(Dataset records)
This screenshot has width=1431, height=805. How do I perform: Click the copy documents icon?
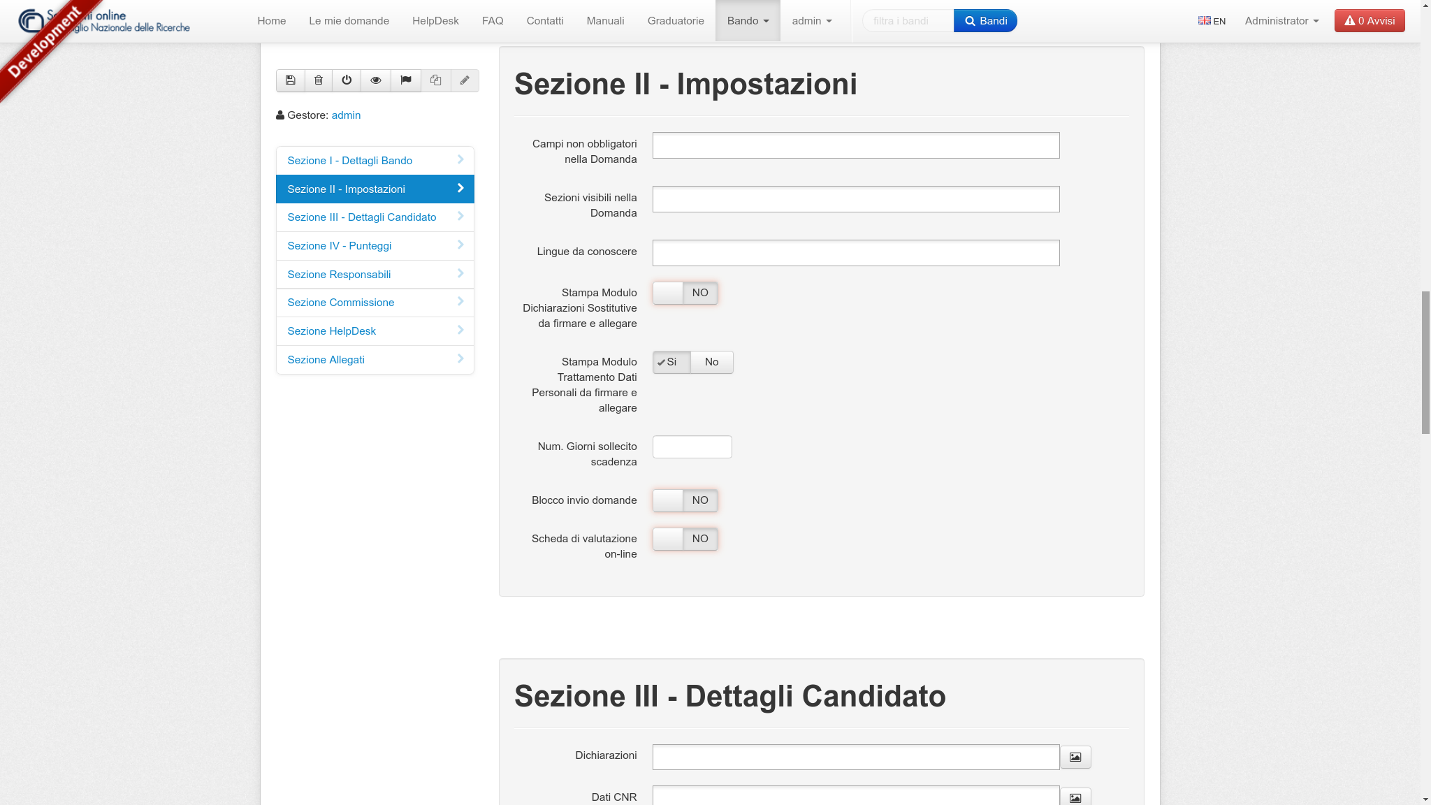(436, 80)
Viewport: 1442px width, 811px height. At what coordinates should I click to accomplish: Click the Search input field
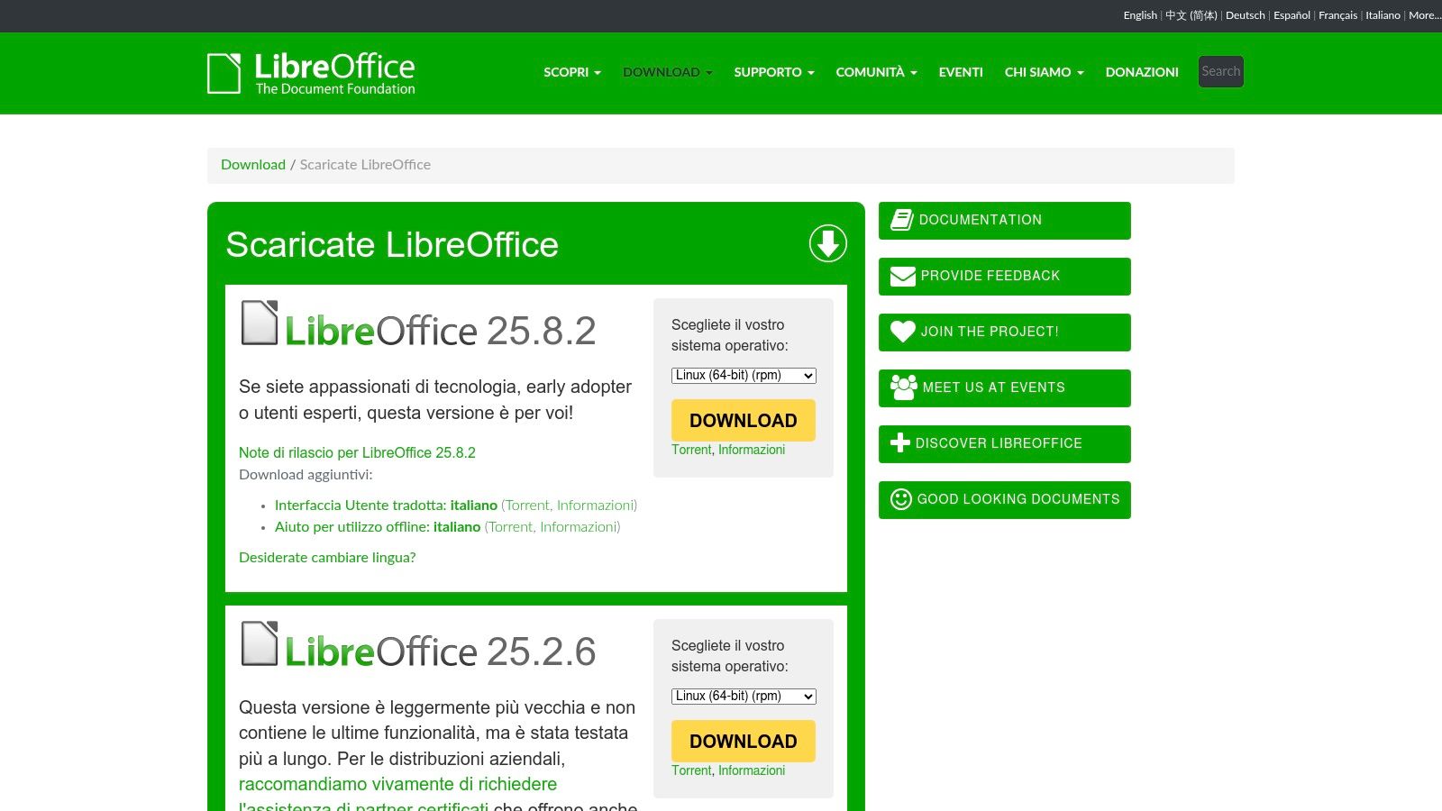[1220, 71]
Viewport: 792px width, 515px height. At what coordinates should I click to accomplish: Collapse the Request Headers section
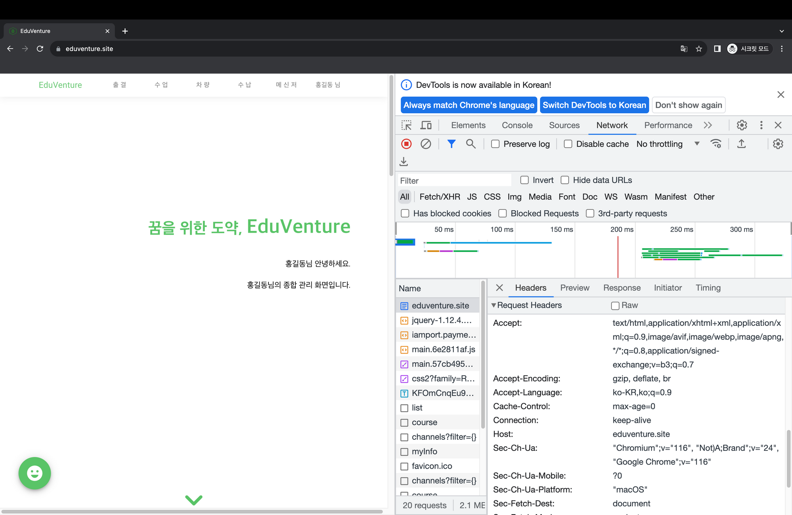494,305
(End Dataset records)
Restate the material word for word; no picture should appear in the copy.

* Your solution:
This screenshot has width=1431, height=805. How do I perform: Click the copy documents icon?
(436, 80)
Viewport: 1442px width, 811px height. At what coordinates should I click to accomplish: Click the Search input field
[1220, 71]
Viewport: 792px width, 515px height. At what coordinates should I click to accomplish: Collapse the Request Headers section
494,305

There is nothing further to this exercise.